(Collected data)
══════════

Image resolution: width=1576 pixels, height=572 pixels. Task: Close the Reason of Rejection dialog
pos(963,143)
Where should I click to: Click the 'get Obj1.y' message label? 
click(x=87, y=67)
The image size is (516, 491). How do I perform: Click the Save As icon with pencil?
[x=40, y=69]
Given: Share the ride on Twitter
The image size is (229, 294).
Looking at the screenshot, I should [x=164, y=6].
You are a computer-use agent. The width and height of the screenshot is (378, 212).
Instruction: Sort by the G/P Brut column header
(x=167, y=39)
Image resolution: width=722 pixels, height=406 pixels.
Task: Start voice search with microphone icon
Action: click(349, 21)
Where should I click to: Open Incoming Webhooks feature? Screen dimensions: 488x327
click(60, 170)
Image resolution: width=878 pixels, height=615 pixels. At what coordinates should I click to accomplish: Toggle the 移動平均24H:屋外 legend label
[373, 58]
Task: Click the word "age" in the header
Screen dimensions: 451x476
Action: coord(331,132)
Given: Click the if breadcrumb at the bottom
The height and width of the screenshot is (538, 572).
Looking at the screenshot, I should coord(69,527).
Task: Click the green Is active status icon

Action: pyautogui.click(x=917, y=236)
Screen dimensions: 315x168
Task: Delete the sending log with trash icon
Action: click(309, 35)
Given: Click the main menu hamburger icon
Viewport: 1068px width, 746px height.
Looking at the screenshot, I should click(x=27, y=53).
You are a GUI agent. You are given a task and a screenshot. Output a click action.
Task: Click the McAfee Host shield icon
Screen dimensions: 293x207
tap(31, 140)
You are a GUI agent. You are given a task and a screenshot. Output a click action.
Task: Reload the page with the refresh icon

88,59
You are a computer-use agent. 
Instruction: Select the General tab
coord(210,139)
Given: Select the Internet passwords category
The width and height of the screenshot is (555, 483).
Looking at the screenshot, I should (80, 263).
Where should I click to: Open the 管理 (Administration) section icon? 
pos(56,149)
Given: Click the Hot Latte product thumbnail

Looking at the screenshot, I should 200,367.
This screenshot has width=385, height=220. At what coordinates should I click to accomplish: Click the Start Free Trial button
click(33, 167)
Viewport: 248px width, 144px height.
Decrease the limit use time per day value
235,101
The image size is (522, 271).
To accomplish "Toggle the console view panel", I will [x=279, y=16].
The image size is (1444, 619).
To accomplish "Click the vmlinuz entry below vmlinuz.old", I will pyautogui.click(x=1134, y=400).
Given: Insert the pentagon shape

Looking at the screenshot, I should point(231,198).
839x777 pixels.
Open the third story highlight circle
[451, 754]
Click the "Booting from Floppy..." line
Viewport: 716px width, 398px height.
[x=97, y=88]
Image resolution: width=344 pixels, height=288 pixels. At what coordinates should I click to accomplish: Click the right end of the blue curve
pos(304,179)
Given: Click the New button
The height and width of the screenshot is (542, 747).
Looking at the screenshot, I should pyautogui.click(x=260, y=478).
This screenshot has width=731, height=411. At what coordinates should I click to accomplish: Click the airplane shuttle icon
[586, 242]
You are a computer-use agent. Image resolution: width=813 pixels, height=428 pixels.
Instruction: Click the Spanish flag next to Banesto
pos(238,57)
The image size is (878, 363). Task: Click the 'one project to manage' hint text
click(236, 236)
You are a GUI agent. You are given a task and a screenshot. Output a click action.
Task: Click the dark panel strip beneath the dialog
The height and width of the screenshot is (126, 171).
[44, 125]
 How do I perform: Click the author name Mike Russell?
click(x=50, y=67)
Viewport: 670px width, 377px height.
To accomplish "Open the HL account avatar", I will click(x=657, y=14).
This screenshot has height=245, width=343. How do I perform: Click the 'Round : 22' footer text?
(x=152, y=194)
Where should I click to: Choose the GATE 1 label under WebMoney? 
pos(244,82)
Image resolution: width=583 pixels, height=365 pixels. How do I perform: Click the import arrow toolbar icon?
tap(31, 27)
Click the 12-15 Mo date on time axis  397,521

══════════

• WORK ITEM: Filter on the word "computer": copy each matching line from the entries above.

• ANSWER:
You are a computer-use agent. The width and height of the screenshot is (378, 212).
You are a computer-use agent. 
You are a computer-use agent. Image resolution: width=813 pixels, height=428 pixels.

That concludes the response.